250 Views Asked by At

Is their a regular expression or a better way to remove the same characters that the php filter_var function's FILTER_SANITIZE_STRING filter FILTER_FLAG_STRIP_LOW option does, except the tab character?

See https://www.php.net/manual/en/filter.filters.sanitize.php for the FILTER_SANITIZE_STRING filter and FILTER_FLAG_STRIP_LOW option.

I'm using the php filter_var function with the FILTER_SANITIZE_STRING filter and FILTER_FLAG_NO_ENCODE_QUOTES, FILTER_FLAG_STRIP_LOW, FILTER_FLAG_STRIP_HIGH options to remove quite a few characters and 'word'-patterns, but it also removes tab characters, which I don't want removed.

If there is a good way to remove the 'low' characters other than tab, then I can remove the FILTER_FLAG_STRIP_LOW filter option from the filter_var call and 'feed' the result to regular express substitution 'filter' or better, and 'finish' the validation.

1

There are 1 best solutions below

7
jspit On

Yes, with preg_replace you can remove the 'low' characters other than tab (\x09).

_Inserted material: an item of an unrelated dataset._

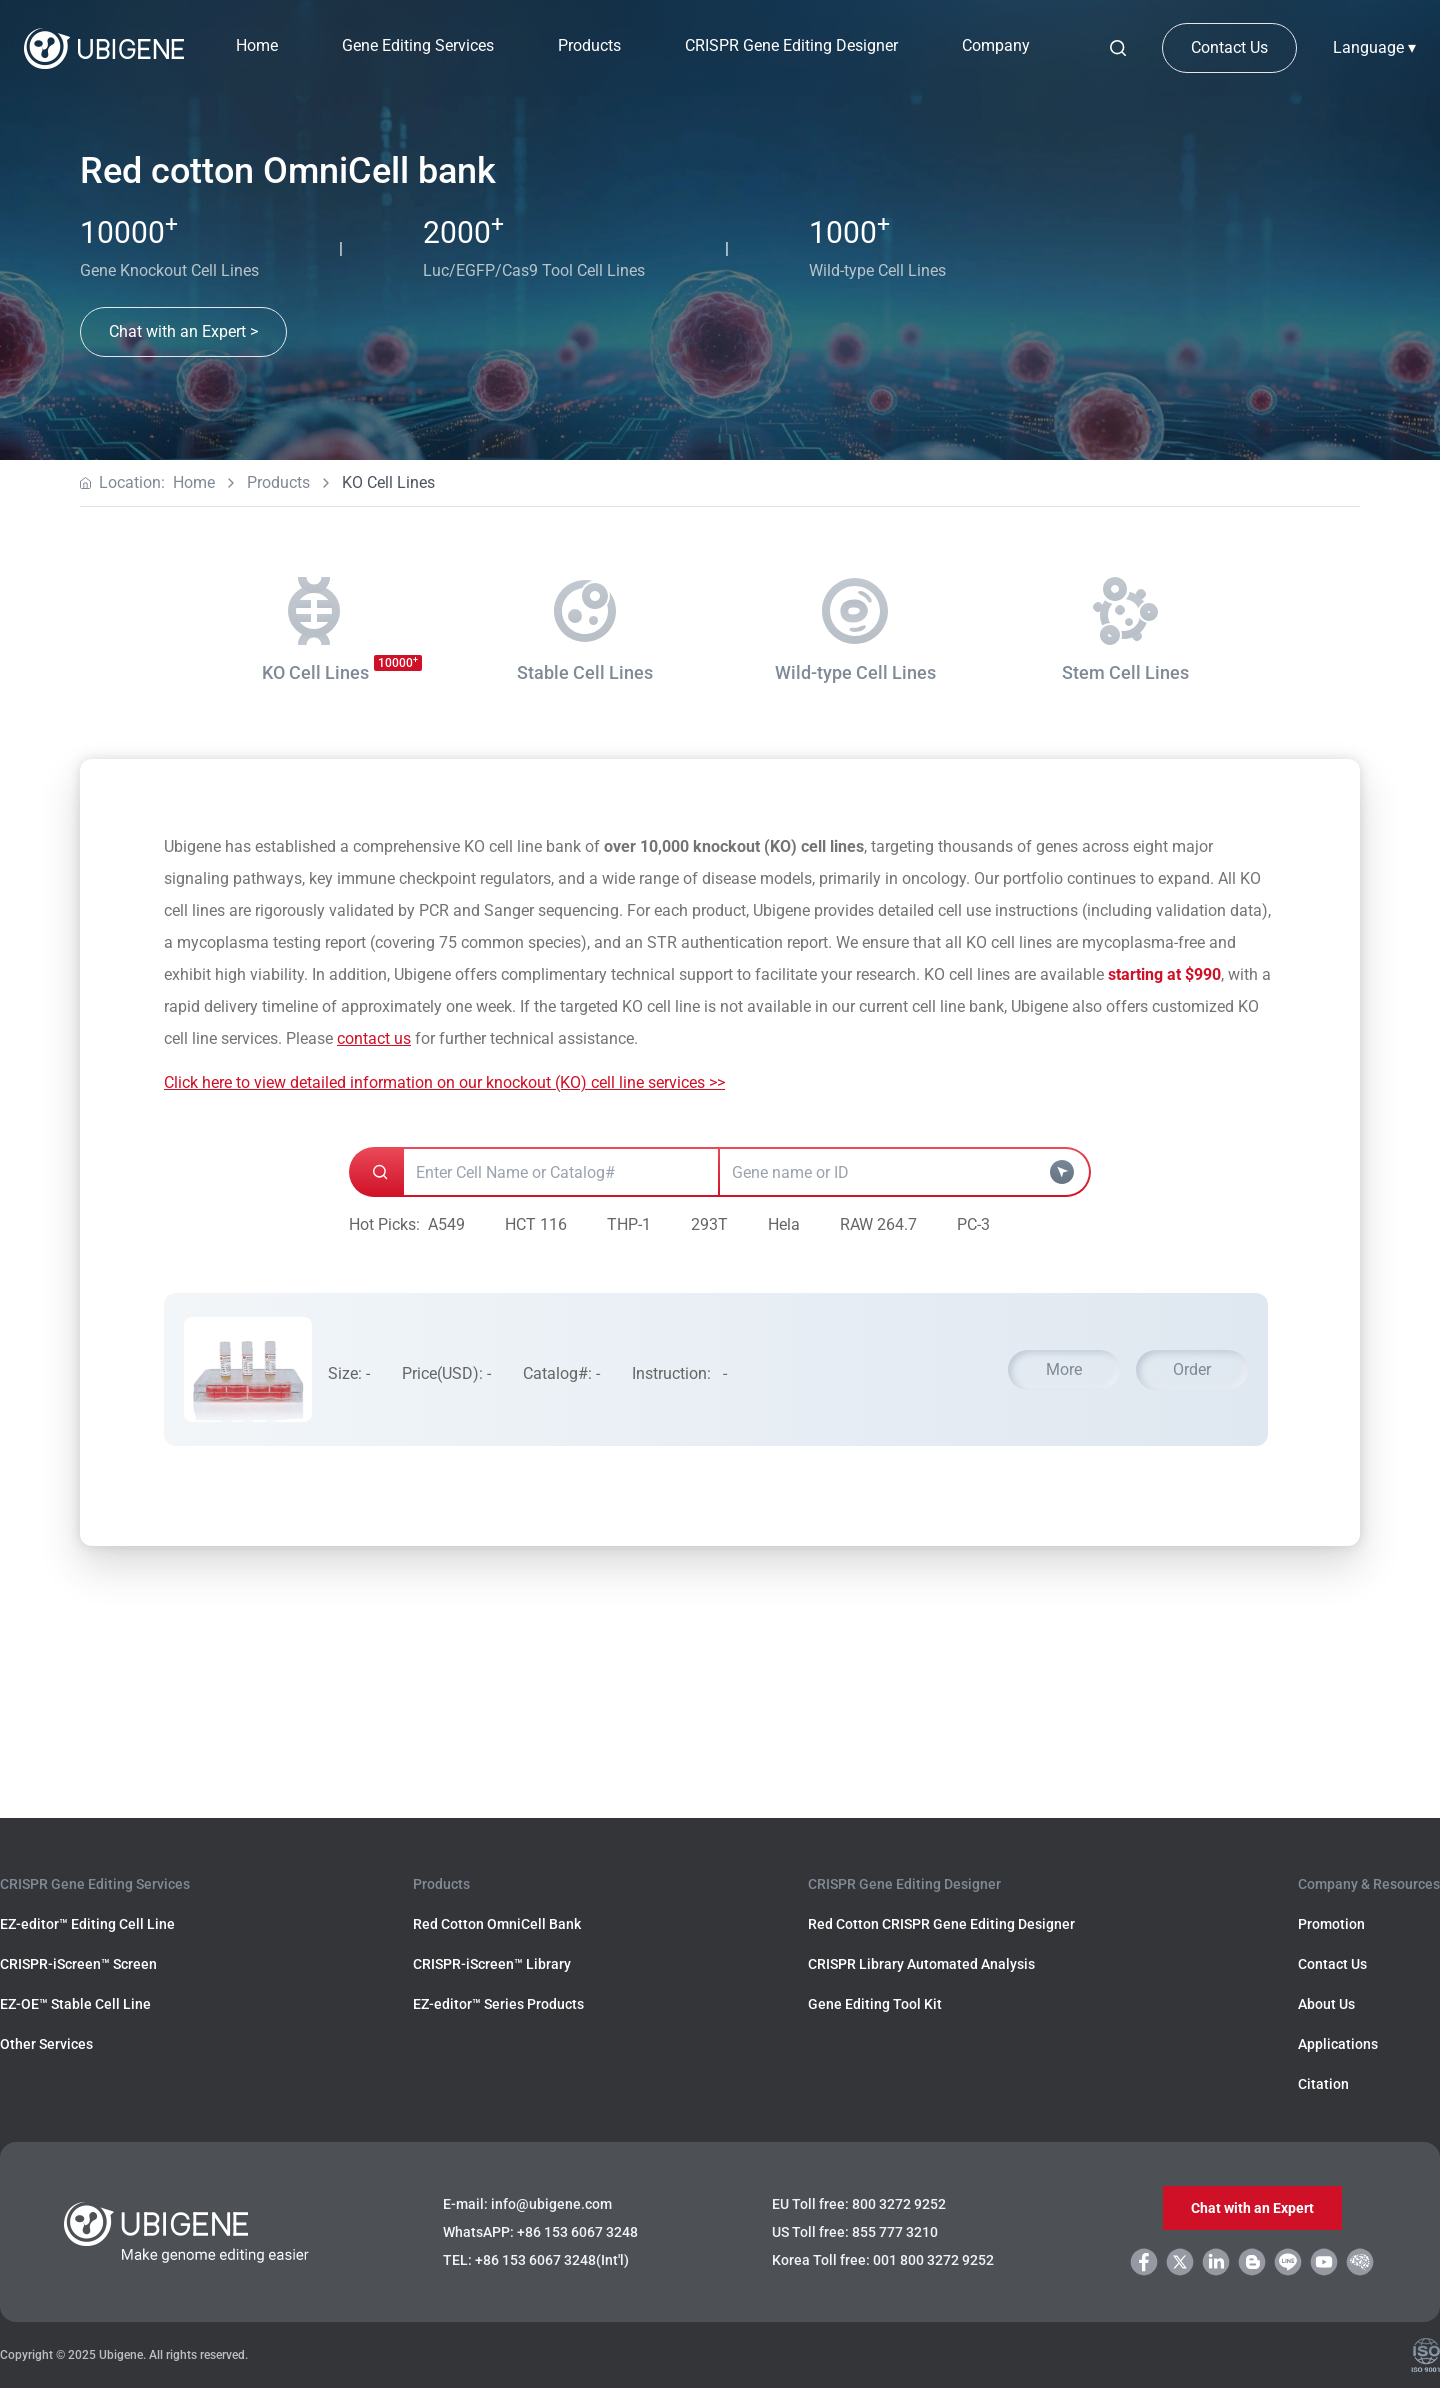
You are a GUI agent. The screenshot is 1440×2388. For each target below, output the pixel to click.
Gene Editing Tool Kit (875, 2004)
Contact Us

$input = "ab \x00\x01\t\r\nAcd0\x19";
$santtizeString = preg_replace('~[\x00-\x08\x0A-\x1F]~u','',$input);

The hexadecimal notation of $ input is

\x61\x62\x20\x00\x01\x09\x0d\x0a\x41\x63\x64\x30\x19

All characters with a code <\ x20 except tab \ x09 are removed. The result is a hex notation

\x61\x62\x20\x09\x41\x63\x64\x30

or as string "ab \tAcd0".